++++ MATERIAL FOR THIS EXERCISE

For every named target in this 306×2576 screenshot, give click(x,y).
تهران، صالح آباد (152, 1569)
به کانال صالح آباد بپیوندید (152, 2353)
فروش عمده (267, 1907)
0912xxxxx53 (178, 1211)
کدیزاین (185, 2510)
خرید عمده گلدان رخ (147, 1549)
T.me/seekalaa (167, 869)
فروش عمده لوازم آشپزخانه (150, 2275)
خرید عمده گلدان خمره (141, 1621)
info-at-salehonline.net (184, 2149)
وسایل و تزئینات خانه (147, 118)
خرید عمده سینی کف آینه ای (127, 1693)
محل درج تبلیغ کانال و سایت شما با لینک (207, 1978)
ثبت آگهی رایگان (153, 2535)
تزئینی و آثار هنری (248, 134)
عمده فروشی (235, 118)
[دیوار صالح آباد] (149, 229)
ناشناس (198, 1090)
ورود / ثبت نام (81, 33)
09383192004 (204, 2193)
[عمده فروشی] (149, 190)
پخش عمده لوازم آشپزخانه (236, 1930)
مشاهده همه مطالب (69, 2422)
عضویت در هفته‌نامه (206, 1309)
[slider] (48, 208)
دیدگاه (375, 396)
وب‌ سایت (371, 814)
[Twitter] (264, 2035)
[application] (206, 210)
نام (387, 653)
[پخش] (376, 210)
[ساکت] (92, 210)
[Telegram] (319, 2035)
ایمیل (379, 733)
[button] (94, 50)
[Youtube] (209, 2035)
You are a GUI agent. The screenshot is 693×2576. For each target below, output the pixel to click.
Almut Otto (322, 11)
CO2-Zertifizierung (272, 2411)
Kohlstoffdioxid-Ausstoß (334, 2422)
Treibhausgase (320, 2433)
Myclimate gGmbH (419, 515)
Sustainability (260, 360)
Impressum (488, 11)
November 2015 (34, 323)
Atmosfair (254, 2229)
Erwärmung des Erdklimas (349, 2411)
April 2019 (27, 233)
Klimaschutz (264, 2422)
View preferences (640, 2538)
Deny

++++++++

### WORK INSTRUCTIONS
From the first line of the records above to the line that contains "وسایل و تزئینات خانه (147, 118)", quote each line exactly.

### ANSWER TO THIS TASK
For every named target in this 306×2576 screenshot, give click(x,y).
تهران، صالح آباد (152, 1569)
به کانال صالح آباد بپیوندید (152, 2353)
فروش عمده (267, 1907)
0912xxxxx53 (178, 1211)
کدیزاین (185, 2510)
خرید عمده گلدان رخ (147, 1549)
T.me/seekalaa (167, 869)
فروش عمده لوازم آشپزخانه (150, 2275)
خرید عمده گلدان خمره (141, 1621)
info-at-salehonline.net (184, 2149)
وسایل و تزئینات خانه (147, 118)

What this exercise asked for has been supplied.